> _Problem requirements_
Give the lines below again exactly, starting with the line that holds "This screenshot has height=370, width=577." and going on through the line that holds "You are a computer-use agent. This".

> _Data for analysis_
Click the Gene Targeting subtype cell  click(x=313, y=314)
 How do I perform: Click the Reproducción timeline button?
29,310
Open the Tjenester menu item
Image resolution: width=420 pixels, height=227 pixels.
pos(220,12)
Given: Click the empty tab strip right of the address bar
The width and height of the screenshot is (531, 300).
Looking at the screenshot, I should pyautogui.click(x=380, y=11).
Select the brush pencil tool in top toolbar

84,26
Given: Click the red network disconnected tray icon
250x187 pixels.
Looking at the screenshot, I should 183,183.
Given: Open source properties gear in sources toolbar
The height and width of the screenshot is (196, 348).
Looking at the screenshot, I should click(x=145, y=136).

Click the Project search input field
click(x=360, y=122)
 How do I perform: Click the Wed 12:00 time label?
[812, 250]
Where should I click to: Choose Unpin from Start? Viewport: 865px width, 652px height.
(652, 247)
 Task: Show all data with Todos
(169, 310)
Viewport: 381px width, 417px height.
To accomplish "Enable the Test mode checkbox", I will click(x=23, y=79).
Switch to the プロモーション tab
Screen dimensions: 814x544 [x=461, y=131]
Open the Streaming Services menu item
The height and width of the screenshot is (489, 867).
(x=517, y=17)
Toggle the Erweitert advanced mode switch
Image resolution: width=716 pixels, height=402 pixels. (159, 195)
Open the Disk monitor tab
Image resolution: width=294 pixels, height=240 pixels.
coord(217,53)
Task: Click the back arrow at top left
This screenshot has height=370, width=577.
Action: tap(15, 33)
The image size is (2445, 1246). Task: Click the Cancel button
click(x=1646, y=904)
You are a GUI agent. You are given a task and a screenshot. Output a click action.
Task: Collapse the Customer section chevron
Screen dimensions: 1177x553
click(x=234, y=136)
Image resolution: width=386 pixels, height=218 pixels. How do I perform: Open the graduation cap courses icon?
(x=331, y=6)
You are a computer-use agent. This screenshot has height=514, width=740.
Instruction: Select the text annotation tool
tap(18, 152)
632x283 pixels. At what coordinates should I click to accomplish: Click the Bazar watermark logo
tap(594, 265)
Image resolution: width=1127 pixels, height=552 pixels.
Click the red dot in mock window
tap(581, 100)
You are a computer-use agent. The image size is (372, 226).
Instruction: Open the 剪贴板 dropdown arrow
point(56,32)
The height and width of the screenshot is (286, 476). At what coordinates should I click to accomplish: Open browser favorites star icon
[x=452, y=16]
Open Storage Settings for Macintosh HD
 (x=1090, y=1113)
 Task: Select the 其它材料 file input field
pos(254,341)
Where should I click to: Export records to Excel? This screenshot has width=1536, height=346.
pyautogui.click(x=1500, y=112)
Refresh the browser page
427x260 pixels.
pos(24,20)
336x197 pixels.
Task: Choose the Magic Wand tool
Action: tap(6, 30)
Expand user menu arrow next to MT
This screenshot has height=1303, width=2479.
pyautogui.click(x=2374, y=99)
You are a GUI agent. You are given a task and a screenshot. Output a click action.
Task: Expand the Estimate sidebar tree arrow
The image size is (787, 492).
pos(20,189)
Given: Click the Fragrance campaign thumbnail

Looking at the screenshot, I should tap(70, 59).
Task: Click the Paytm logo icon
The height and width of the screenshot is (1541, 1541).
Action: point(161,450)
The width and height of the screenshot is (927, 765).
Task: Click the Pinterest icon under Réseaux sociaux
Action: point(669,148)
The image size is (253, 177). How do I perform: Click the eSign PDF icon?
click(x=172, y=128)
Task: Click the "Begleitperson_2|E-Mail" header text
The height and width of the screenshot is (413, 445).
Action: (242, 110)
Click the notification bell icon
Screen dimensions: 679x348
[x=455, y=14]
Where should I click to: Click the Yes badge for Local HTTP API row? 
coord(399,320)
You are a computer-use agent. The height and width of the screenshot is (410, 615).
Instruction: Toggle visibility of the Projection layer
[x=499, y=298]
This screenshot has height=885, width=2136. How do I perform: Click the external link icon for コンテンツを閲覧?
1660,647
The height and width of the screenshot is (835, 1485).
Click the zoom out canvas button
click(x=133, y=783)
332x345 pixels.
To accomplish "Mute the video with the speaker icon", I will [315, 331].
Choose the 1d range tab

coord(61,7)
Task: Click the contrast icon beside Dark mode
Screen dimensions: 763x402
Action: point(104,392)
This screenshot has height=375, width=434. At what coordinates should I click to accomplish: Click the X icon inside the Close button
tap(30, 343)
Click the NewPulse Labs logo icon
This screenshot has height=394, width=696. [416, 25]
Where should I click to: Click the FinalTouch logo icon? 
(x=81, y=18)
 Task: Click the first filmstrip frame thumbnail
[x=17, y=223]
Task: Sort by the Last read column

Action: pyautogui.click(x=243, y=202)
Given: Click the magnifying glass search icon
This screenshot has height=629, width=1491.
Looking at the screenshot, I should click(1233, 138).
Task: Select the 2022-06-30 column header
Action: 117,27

> _Result for this task_
This screenshot has height=370, width=577.
Action: tap(15, 33)
The image size is (2445, 1246). Task: Click the Cancel button
click(x=1646, y=904)
You are a GUI agent. You are given a task and a screenshot. Output a click action.
Task: Collapse the Customer section chevron
Screen dimensions: 1177x553
click(x=234, y=136)
Image resolution: width=386 pixels, height=218 pixels. How do I perform: Open the graduation cap courses icon?
(x=331, y=6)
You are a computer-use agent. This screenshot has height=514, width=740.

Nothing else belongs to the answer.